Whether by deletion or overexpression of relevant genes and pathways, genetic engineering of TIE-1 is a viable avenue for enhancing TIE-1’s efficiency as a microbial chassis for sustainable bioproduction. In the context of the larger circular economy, efforts to optimize bioproduction in microbes represent progress towards scalable and feasible means of renewable production.
Progress towards a circular economy
Microbes play a central role in the development of a circular economy. Microbes have evolved powerful enzymatic and metabolic processes that can be used to make valuable commodities out of low-value starting materials like toxic waste from coal and oil production or environmental carbon dioxide. As described above, the purple non-sulfur bacterium, R. palustris TIE-1, will be a key organism for the future of carbon-negative production, leveraging renewable, low-cost inputs like carbon dioxide, light, electrons from electricity or iron as well as many other waste products to produce biofuels and bioplastics.

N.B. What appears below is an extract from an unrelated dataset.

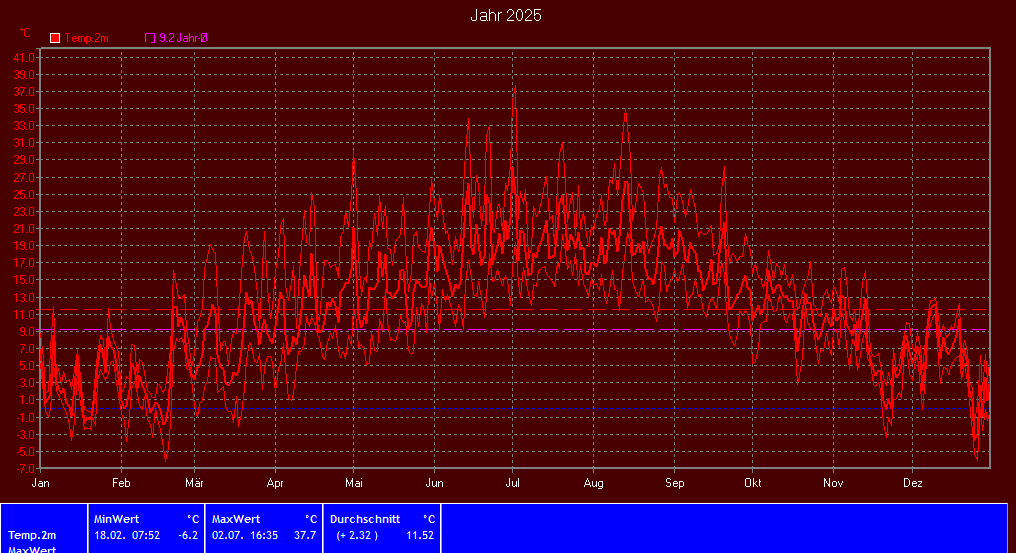Click the °C axis unit label
Viewport: 1016px width, 553px height.
(x=25, y=33)
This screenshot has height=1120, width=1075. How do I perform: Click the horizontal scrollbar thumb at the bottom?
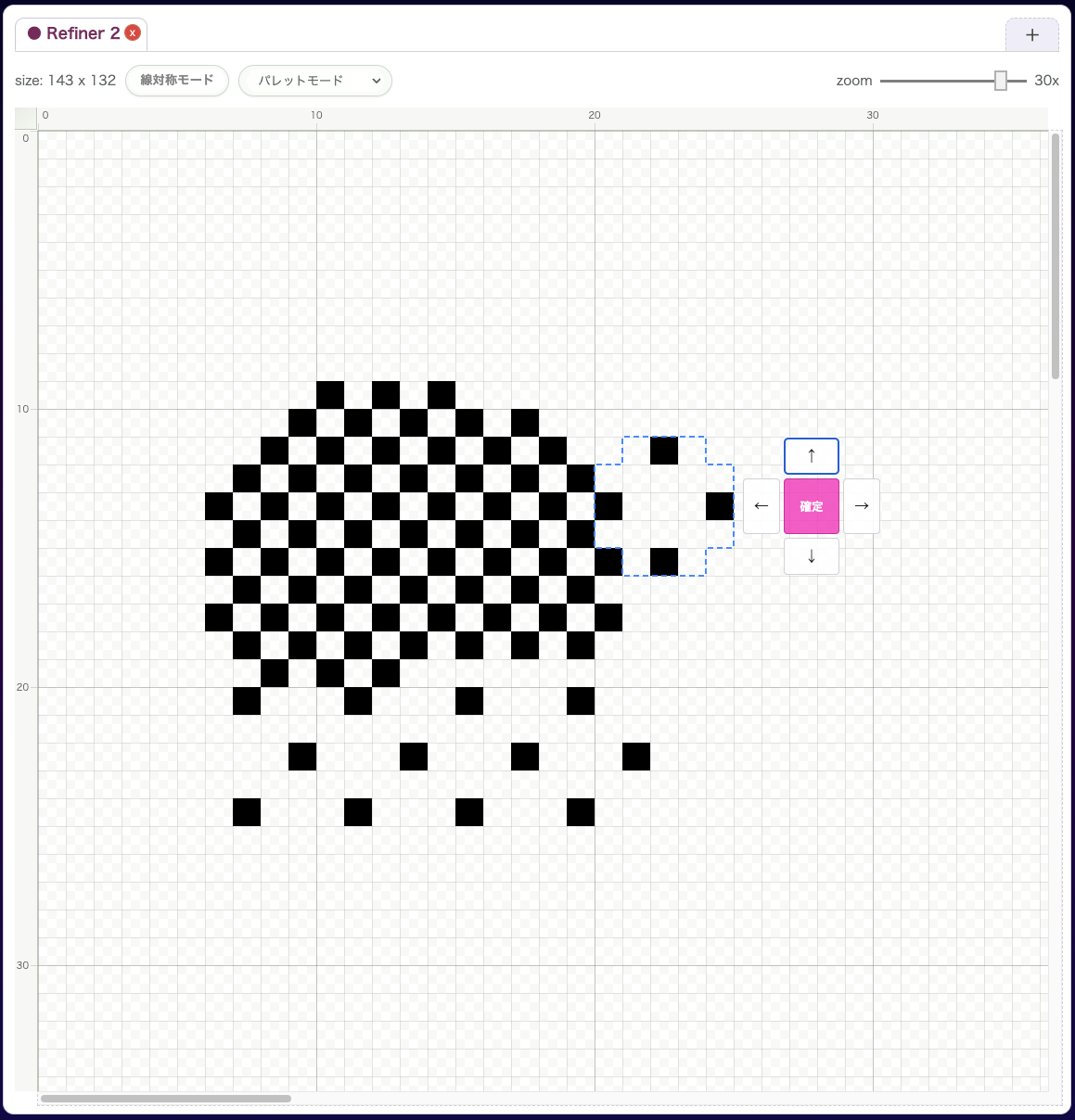pos(166,1099)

Recycling existing materials to minimize waste and negative production externalities is the foundation of striving towards a greener economy.
When microbes work together, they form microbial communities with immense potential for advancing environmental sustainability, whether through resource recovery, bioremediation, or the reduction of greenhouse gas emissions. Enhancing such native processes using genetic engineering approaches further amplifies the impact of microbial solutions and makes them possible on a global scale.
The circular economy is of extreme importance, especially in today’s world, as it offers a sustainable and environmentally responsible alternative to the traditional linear economy. Rather than extracting, using, and ultimately discarding resources, the circular economy promotes longevity, conserving valuable resources and reducing the environmental impact of production and consumption. Building a circular economy can also serve as an economic opportunity.
Transitioning to a carbon-neutral sustainable system can create jobs, drive innovation, and reduce the long-term costs associated with climate-related damages. Developing microbial solutions to the climate crisis at their intersection with synthetic biology will reduce society’s heavy reliance on fossil fuels while actively creating the groundwork for an economically resilient and green future.